• [Prompt]
Which lines run from the one containing "广西三象建筑安装 (1590, 1433)" to the end of the entries? Copy them exactly, both ends included, and give nothing else.

----

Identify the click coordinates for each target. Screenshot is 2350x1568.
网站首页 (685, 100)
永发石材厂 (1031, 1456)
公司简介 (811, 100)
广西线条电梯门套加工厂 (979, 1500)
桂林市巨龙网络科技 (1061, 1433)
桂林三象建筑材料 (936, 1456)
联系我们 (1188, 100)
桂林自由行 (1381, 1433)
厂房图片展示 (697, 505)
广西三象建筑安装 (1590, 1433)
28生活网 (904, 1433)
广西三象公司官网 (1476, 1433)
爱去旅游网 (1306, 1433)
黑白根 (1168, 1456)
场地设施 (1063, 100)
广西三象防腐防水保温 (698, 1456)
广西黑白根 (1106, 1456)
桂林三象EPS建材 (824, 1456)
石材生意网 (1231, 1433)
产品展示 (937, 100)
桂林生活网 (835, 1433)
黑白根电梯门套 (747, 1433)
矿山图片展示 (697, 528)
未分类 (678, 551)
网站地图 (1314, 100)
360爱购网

----

• [Task solution]
广西三象建筑安装 (1590, 1433)
28生活网 (904, 1433)
广西三象公司官网 (1476, 1433)
爱去旅游网 (1306, 1433)
黑白根 (1168, 1456)
场地设施 (1063, 100)
广西三象防腐防水保温 (698, 1456)
广西黑白根 (1106, 1456)
桂林三象EPS建材 (824, 1456)
石材生意网 (1231, 1433)
产品展示 (937, 100)
桂林生活网 (835, 1433)
黑白根电梯门套 (747, 1433)
矿山图片展示 (697, 528)
未分类 (678, 551)
网站地图 (1314, 100)
360爱购网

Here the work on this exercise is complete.